前作では「コミュニケーション」と「東京タワー」と「CGづくし」がうまく結びついて現代へとつながる映画になっていたのだが、今回は単なる前作の後日談で現代と結びつかない。ただの昭和人情劇でしかない。(もっとも原作もただの昭和人情劇だから間違った方向性ではないのだけど)
唯一現代との接点と思えたのが、淳之介が給食費を払わないから給食を食べないというエピソード。
ただの昭和人情劇でも面白ければ別にいいのだが、スタートからの4分の3については全く面白くない。
ミカちゃんのエピソードには豪邸が差し押さえられるシーンがないため彼女のプライドと屈辱感が伝わってこない。
トモエ(薬師丸ひろ子)が昔の想い人と偶然再開するシーンは、恋も知らない子供に父親以外の人との恋愛の思い出を語る不自然さに加え、偶然の再開後の台詞のみで説明される二人の想いに感情移入が不可能な上、前後のエピソードとの繋がりも希薄で、劇場公開時全カットでも問題無し。
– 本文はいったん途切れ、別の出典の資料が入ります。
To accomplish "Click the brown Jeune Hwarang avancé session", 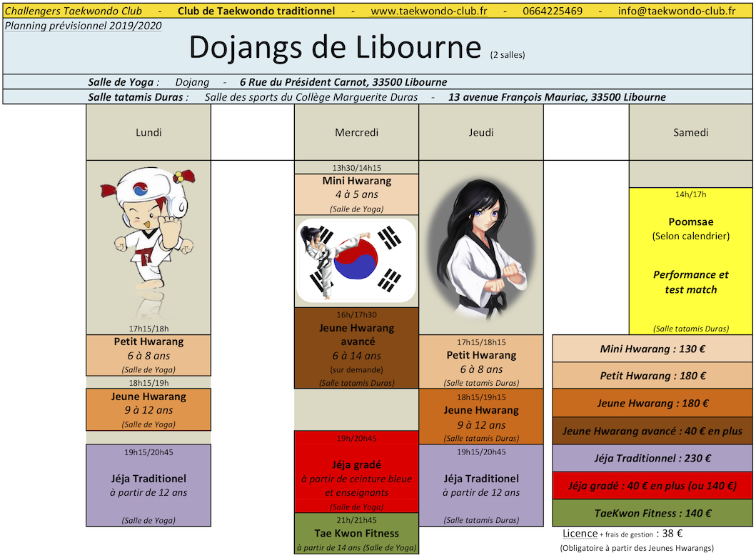I will (x=356, y=348).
ディレクターズカットDVD再販時にでも付け足すべきだった。
ノリフミ(堤真一)が死んだと思ってた戦友と同窓会で再会するシーン。戦争で生き残ったものが幸せになってもいいのか・・・というそれ自体は素晴らしいテーマのエピソードであるが、とってつけた感が否めない。戦争を知らない人間が知った顔して描くのはとてもいいことだと思うが、言葉だけでは説得力も感動もない。
ストリップ小屋の女が「私らみたいのがいると迷惑かける」という気持ちも、言葉だけでは感情に訴えかけてこない。
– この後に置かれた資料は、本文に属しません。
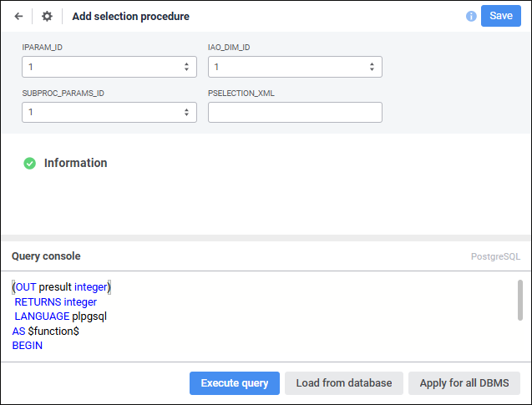Image resolution: width=532 pixels, height=405 pixels.
Task: Focus the IAO_DIM_ID field
Action: 286,67
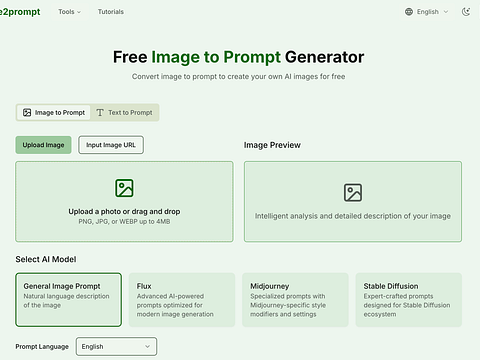Click the Input Image URL button

click(x=111, y=145)
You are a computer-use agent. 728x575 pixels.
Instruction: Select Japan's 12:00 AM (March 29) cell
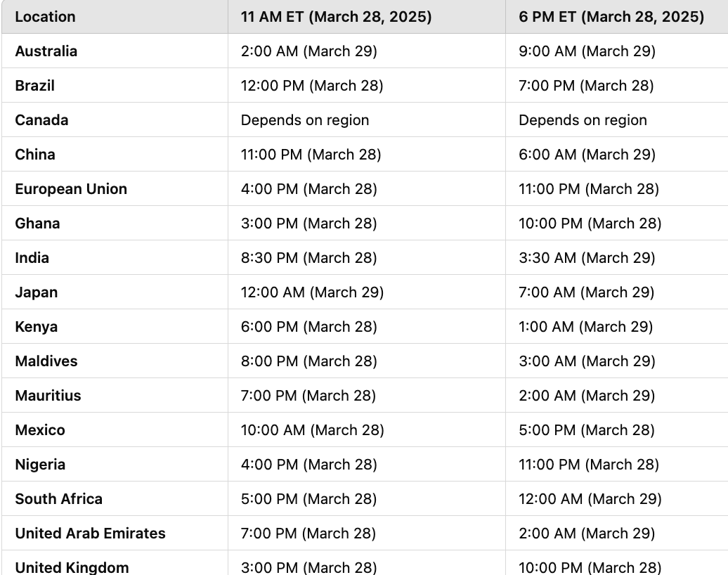(x=312, y=292)
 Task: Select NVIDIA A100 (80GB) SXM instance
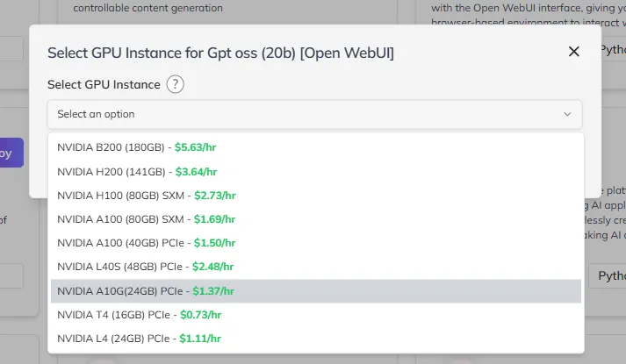pyautogui.click(x=316, y=219)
井筒のように映像として凄惨な戦争をでっち上げてメッセージに説得力を持たせたり、ポール・ヴァーホーベンのようにハダカをさらしまくることで、物語に理屈で理解するのではなく感情を揺すぶる力が生まれる。
もちろん「三丁目の夕日」で血やセックスを描いても仕方ないのだけど、ただテーマを喋るだけというのはやめて欲しい。
茶川さん(吉岡秀隆)に芥川賞の選考結果が知らされるまでの展開は全て、あまりにも見え見えでそれなのにもったいぶった展開で、正直イライラさせられる。ブルース・ウィリスが幽霊であることを知った上で初めて観る「シックス・センス」くらい観ていてストレスが溜まる(海外留学していた後輩にバラされてからシックス・センスを見た実体験に基づく)。
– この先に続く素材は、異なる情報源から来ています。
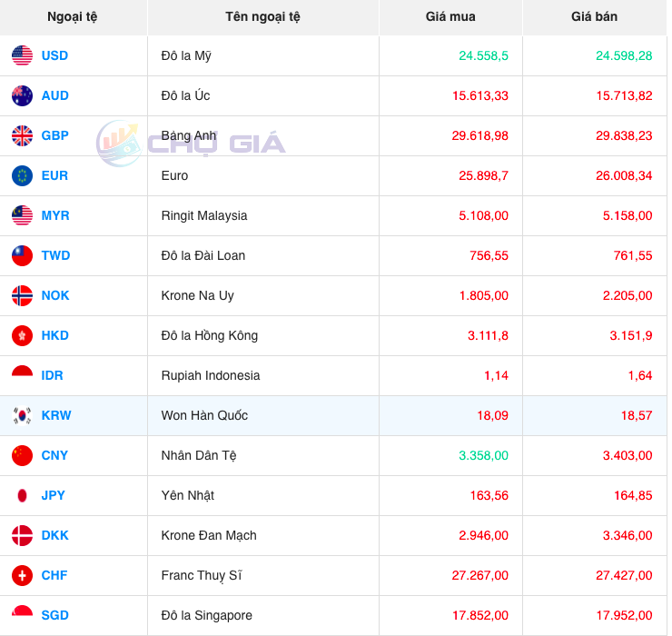Click the Australian flag icon
Viewport: 672px width, 636px height.
point(22,95)
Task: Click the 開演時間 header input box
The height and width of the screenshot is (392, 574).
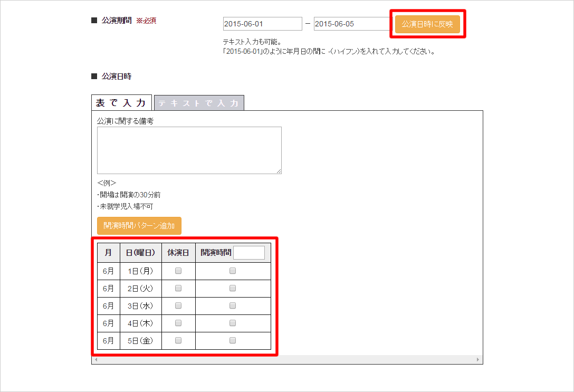Action: [x=249, y=253]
茶川さんの書く小説の内容が全く示されないことにもかなり不満を感じたが、その内容がクライマックスで明かされた時、「ちゃんと考えていたんだ」と嬉しい驚きを覚える。(ここから映画を褒める)
小説の内容とともに、三丁目のみんなが賞を金で買おうとする(ゆえにその後の展開がバレバレなのだが)シーンが『計算された不快感』であったことが判り、「金で買えないもの」「現実は甘くない」といったキーワードが気持ちいいくらいに集約されていく。それまでの不満・退屈は消えて、切なさに胸がいっぱいになったところで、金持ちに嫁ぐため去っていったヒロミ(小雪)が茶川の元に戻る。9回裏逆転サヨナラホームラン。「いい話」に素直に酔う。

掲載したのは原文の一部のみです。